Task objective:
Please copy every line from the records below that contains the string "under".

Collected data
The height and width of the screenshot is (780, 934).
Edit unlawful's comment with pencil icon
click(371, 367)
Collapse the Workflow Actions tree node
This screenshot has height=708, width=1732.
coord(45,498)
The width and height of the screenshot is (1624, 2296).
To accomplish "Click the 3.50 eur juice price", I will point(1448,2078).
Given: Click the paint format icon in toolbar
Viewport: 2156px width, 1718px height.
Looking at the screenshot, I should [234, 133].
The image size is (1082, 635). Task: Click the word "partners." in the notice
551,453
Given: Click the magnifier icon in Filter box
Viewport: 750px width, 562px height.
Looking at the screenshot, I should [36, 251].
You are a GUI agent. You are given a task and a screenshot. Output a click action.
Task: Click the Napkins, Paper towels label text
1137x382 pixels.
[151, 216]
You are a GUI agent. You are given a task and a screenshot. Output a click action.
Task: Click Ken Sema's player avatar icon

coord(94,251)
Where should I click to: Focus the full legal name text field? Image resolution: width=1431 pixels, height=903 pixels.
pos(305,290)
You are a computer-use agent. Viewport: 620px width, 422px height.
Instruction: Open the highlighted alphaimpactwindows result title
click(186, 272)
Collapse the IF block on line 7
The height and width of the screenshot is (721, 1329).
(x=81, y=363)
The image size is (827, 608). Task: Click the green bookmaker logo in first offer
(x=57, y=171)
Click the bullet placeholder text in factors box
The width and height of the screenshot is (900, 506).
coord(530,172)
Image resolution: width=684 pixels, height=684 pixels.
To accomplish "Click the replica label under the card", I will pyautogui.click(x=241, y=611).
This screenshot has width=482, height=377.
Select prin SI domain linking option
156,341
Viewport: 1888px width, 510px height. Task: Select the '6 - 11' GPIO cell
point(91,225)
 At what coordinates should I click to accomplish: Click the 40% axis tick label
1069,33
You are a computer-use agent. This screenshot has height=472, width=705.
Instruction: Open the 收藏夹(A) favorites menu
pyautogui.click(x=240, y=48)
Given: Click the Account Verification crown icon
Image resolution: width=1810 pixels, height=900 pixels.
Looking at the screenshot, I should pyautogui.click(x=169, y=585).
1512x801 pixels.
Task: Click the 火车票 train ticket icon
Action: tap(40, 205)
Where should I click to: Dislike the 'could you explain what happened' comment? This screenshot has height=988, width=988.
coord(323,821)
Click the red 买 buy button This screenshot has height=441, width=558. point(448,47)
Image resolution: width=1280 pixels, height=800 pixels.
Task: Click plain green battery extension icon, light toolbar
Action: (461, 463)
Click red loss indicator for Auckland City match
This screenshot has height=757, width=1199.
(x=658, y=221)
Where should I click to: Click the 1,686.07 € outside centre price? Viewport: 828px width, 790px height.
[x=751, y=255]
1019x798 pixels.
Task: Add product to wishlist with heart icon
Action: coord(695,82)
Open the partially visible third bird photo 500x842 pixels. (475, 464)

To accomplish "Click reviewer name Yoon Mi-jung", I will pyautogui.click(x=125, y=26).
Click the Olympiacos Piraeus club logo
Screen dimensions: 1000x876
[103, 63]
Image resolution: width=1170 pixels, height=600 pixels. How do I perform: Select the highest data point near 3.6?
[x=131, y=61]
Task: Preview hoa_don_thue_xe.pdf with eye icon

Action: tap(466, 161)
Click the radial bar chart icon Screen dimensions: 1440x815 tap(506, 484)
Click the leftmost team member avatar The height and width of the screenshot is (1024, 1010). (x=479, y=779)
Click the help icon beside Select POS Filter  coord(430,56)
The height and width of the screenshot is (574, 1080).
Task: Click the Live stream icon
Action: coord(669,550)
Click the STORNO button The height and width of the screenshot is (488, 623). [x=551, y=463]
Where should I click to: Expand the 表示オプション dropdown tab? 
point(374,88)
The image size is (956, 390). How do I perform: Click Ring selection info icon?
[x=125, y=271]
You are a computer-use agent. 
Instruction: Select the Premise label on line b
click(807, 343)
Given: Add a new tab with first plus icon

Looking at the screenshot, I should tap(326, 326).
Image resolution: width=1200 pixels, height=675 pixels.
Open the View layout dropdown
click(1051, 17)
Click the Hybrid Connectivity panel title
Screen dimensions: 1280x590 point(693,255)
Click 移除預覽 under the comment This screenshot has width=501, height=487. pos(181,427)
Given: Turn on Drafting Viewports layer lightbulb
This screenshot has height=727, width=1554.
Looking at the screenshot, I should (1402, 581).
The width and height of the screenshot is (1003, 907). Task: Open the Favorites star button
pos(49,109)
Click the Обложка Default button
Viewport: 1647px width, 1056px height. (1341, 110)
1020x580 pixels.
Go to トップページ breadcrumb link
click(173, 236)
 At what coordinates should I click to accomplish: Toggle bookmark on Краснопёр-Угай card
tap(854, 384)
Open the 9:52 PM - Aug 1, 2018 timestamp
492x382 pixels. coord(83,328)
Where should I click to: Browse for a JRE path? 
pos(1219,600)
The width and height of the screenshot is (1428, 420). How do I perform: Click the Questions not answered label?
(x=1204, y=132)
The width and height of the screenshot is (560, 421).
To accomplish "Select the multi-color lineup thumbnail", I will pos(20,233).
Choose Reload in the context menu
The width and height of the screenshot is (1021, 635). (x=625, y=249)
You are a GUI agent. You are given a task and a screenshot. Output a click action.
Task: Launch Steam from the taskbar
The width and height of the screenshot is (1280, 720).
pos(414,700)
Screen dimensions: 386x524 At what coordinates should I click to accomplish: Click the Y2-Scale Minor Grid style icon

Written reply:
To accomplish "Click the replica label under the card", I will pyautogui.click(x=241, y=611).
Click 移除預覽 under the comment This screenshot has width=501, height=487. pos(181,427)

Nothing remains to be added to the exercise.